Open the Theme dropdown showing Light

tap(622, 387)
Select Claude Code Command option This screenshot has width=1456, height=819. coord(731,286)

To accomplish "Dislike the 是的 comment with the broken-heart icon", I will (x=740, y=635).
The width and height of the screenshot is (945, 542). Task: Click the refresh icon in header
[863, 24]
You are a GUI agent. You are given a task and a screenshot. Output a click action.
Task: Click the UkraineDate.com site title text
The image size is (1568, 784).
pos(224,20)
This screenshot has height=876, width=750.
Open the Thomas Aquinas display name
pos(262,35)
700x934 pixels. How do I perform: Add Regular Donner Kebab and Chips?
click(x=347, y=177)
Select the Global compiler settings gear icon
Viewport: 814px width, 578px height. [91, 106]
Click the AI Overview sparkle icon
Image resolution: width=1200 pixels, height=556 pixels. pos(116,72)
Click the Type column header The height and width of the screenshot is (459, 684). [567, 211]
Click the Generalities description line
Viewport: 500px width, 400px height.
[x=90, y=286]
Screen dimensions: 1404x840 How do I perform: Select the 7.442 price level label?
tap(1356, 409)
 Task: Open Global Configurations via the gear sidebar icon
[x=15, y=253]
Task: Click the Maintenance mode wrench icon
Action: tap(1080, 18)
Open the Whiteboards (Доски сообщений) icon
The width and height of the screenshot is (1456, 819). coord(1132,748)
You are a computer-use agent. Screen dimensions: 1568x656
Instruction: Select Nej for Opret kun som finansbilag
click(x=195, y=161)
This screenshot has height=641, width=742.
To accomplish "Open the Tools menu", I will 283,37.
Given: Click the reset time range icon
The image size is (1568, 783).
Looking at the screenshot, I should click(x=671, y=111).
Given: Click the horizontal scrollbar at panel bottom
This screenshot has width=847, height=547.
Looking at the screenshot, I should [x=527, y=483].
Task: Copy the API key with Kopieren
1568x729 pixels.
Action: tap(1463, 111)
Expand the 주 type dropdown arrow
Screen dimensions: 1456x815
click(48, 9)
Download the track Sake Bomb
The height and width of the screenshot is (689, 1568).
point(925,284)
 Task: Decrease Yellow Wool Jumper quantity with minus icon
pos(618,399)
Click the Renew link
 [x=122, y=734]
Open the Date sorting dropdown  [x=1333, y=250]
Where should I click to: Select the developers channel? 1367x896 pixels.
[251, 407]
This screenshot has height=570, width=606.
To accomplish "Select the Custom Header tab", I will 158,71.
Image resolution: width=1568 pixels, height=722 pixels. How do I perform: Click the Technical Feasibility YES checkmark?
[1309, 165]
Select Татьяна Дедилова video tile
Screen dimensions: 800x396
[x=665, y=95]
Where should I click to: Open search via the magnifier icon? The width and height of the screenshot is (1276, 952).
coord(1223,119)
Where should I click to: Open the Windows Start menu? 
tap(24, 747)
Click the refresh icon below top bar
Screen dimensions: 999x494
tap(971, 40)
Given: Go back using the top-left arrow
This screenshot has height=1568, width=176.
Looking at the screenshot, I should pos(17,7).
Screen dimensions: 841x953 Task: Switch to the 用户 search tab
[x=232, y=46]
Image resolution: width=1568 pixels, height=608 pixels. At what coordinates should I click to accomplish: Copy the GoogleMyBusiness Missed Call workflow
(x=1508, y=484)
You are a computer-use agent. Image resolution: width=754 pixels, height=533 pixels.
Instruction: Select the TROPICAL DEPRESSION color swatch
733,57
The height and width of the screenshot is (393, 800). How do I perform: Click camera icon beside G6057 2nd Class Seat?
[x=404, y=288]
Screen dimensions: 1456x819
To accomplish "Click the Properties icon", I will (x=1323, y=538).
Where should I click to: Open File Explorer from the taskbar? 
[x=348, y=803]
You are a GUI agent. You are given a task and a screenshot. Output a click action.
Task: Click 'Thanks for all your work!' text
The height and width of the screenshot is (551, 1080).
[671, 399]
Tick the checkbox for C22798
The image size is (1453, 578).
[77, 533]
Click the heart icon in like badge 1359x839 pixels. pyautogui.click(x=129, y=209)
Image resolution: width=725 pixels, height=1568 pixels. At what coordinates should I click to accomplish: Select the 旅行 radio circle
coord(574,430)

AIM OF THE EXERCISE |
Copy out all of the lines above word for word, in the same order.

SOLUTION TO THE EXERCISE |
Open the Theme dropdown showing Light

tap(622, 387)
Select Claude Code Command option This screenshot has width=1456, height=819. coord(731,286)

To accomplish "Dislike the 是的 comment with the broken-heart icon", I will (x=740, y=635).
The width and height of the screenshot is (945, 542). Task: Click the refresh icon in header
[863, 24]
You are a GUI agent. You are given a task and a screenshot. Output a click action.
Task: Click the UkraineDate.com site title text
The image size is (1568, 784).
pos(224,20)
This screenshot has height=876, width=750.
Open the Thomas Aquinas display name
pos(262,35)
700x934 pixels. How do I perform: Add Regular Donner Kebab and Chips?
click(x=347, y=177)
Select the Global compiler settings gear icon
Viewport: 814px width, 578px height. [91, 106]
Click the AI Overview sparkle icon
Image resolution: width=1200 pixels, height=556 pixels. pos(116,72)
Click the Type column header The height and width of the screenshot is (459, 684). [567, 211]
Click the Generalities description line
Viewport: 500px width, 400px height.
[x=90, y=286]
Screen dimensions: 1404x840 How do I perform: Select the 7.442 price level label?
tap(1356, 409)
 Task: Open Global Configurations via the gear sidebar icon
[x=15, y=253]
Task: Click the Maintenance mode wrench icon
Action: tap(1080, 18)
Open the Whiteboards (Доски сообщений) icon
The width and height of the screenshot is (1456, 819). coord(1132,748)
You are a computer-use agent. Screen dimensions: 1568x656
Instruction: Select Nej for Opret kun som finansbilag
click(x=195, y=161)
This screenshot has height=641, width=742.
To accomplish "Open the Tools menu", I will 283,37.
Given: Click the reset time range icon
The image size is (1568, 783).
Looking at the screenshot, I should click(x=671, y=111).
Given: Click the horizontal scrollbar at panel bottom
This screenshot has width=847, height=547.
Looking at the screenshot, I should [x=527, y=483].
Task: Copy the API key with Kopieren
1568x729 pixels.
Action: tap(1463, 111)
Expand the 주 type dropdown arrow
Screen dimensions: 1456x815
click(48, 9)
Download the track Sake Bomb
The height and width of the screenshot is (689, 1568).
point(925,284)
 Task: Decrease Yellow Wool Jumper quantity with minus icon
pos(618,399)
Click the Renew link
 [x=122, y=734]
Open the Date sorting dropdown  [x=1333, y=250]
Where should I click to: Select the developers channel? 1367x896 pixels.
[251, 407]
This screenshot has height=570, width=606.
To accomplish "Select the Custom Header tab", I will 158,71.
Image resolution: width=1568 pixels, height=722 pixels. How do I perform: Click the Technical Feasibility YES checkmark?
[1309, 165]
Select Татьяна Дедилова video tile
Screen dimensions: 800x396
[x=665, y=95]
Where should I click to: Open search via the magnifier icon? The width and height of the screenshot is (1276, 952).
coord(1223,119)
Where should I click to: Open the Windows Start menu? 
tap(24, 747)
Click the refresh icon below top bar
Screen dimensions: 999x494
tap(971, 40)
Given: Go back using the top-left arrow
This screenshot has height=1568, width=176.
Looking at the screenshot, I should pos(17,7).
Screen dimensions: 841x953 Task: Switch to the 用户 search tab
[x=232, y=46]
Image resolution: width=1568 pixels, height=608 pixels. At what coordinates should I click to accomplish: Copy the GoogleMyBusiness Missed Call workflow
(x=1508, y=484)
You are a computer-use agent. Image resolution: width=754 pixels, height=533 pixels.
Instruction: Select the TROPICAL DEPRESSION color swatch
733,57
The height and width of the screenshot is (393, 800). How do I perform: Click camera icon beside G6057 2nd Class Seat?
[x=404, y=288]
Screen dimensions: 1456x819
To accomplish "Click the Properties icon", I will (x=1323, y=538).
Where should I click to: Open File Explorer from the taskbar? 
[x=348, y=803]
You are a GUI agent. You are given a task and a screenshot. Output a click action.
Task: Click 'Thanks for all your work!' text
The height and width of the screenshot is (551, 1080).
[671, 399]
Tick the checkbox for C22798
The image size is (1453, 578).
[77, 533]
Click the heart icon in like badge 1359x839 pixels. pyautogui.click(x=129, y=209)
Image resolution: width=725 pixels, height=1568 pixels. At what coordinates should I click to accomplish: Select the 旅行 radio circle
coord(574,430)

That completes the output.